Don Lincoln


Don Lincoln is an American physicist, author, host of the YouTube channel Fermilab, and science communicator. He conducts research in particle physics at Fermi National Accelerator Laboratory, and is an adjunct professor of physics at the University of Notre Dame. He received a Ph.D. in experimental particle physics from Rice University in 1994. In 1995, he was a co-discoverer of the top quark. He has co-authored hundreds of research papers, and more recently, was a member of the team that discovered the Higgs boson in 2012.

Publications

Lincoln is a public speaker, science writer, and has contributed many scientific articles to magazines that include Analog Science Fiction and Fact in July 2009, Scientific American in November 2012, and July 2015, and The Physics Teacher many times. He is also the author of books for the public about particle physics. They are 'Understanding the Universe: From Quarks to the Cosmos ', 'The Quantum Frontier: The Large Hadron Collider', and 'The Large Hadron Collider: The Extraordinary Story of the Higgs Boson and Other Things That Will Blow Your Mind'. In 2013, he released a book called 'Alien Universe: Extraterrestrials in our Minds and in the Cosmos', which explains how the common images of extraterrestrials came to enter Western culture, and then goes on to explore what modern physics, chemistry, and biology can tell us about what real intelligent alien life might be like. He has been involved in a number of videos dedicated to disseminating discoveries in particle physics, and since July 7, 2011, has been a keynote speaker for a series produced by Fermilab that explores the range of issues dominating particle physics today in an accessible, and sometimes humorous way. Among the topics included in the series are the Higgs boson, antimatter, the nature of neutrinos, the concepts of the Big Bang, cosmic inflation, the multiverse, leptogenesis, and supersymmetry.
After years of being involved in research using the DZero detector at the Fermilab Tevatron, he joined the Compact Muon Solenoid experiment on the Large Hadron Collider at CERN, Geneva, Switzerland. Lincoln has co-authored more than 900 CMS papers. His popularizations also include columns that translate CMS and DZero physics measurements for the public.
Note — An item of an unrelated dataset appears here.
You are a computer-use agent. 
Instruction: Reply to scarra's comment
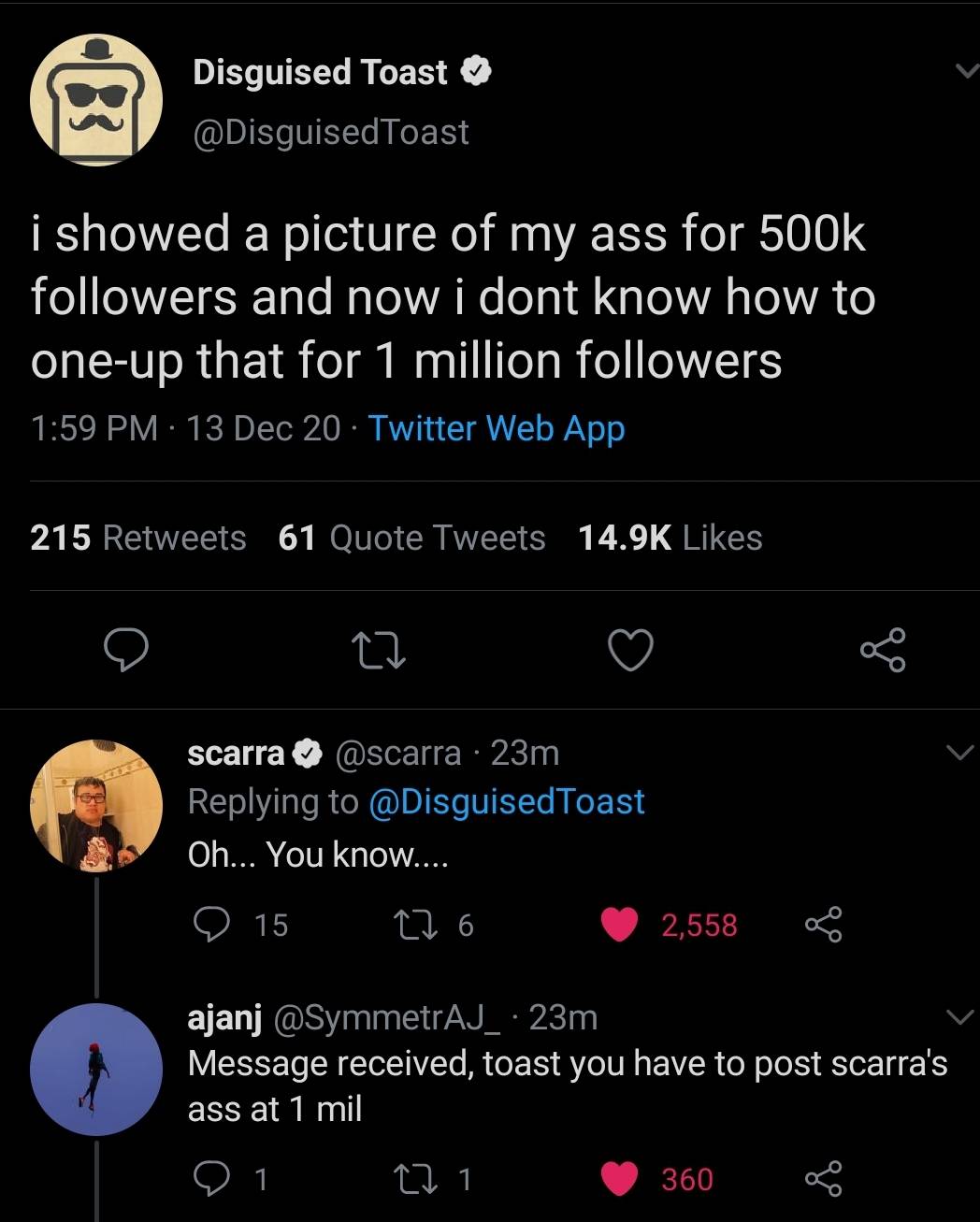(x=212, y=925)
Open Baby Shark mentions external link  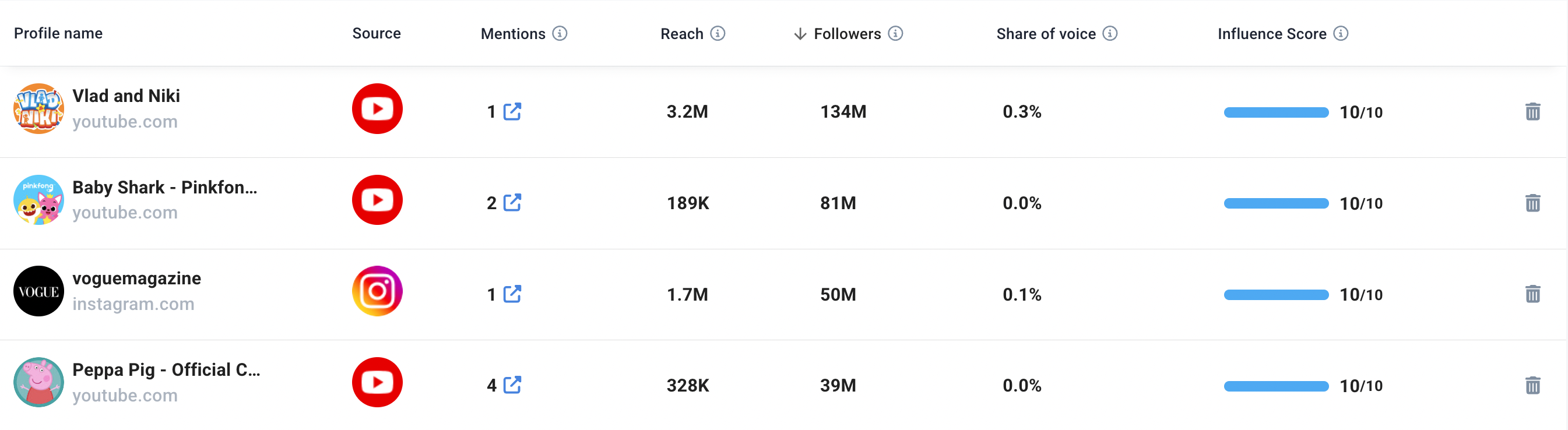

He is also the author of a recurring segment, Physics in a Nutshell, in the Fermilab online newspaper, he blogs for the website of the television series NOVA, and he writes for Live Science and CNN. Additionally, he has created several videos that translate particle physics and cosmology for a lay audience. In collaboration with The Teaching Company, he has released video courses that outlined the scientific community's modern understanding of a theory of everything and common misconceptions of science.

Honors

Lincoln is a Fellow of the American Physical Society, a Fellow of the American Association for the Advancement of Science, and recipient of the 2013 European Physical Society HEPP Outreach award “for communicating in multiple media the excitement of High Energy Physics to high-school students and teachers, and the public at large”. He also was awarded the 2017 American Institute of Physics Gemant Award for "cultural, artistic or humanistic contributions to physics for achievements in communication and public outreach".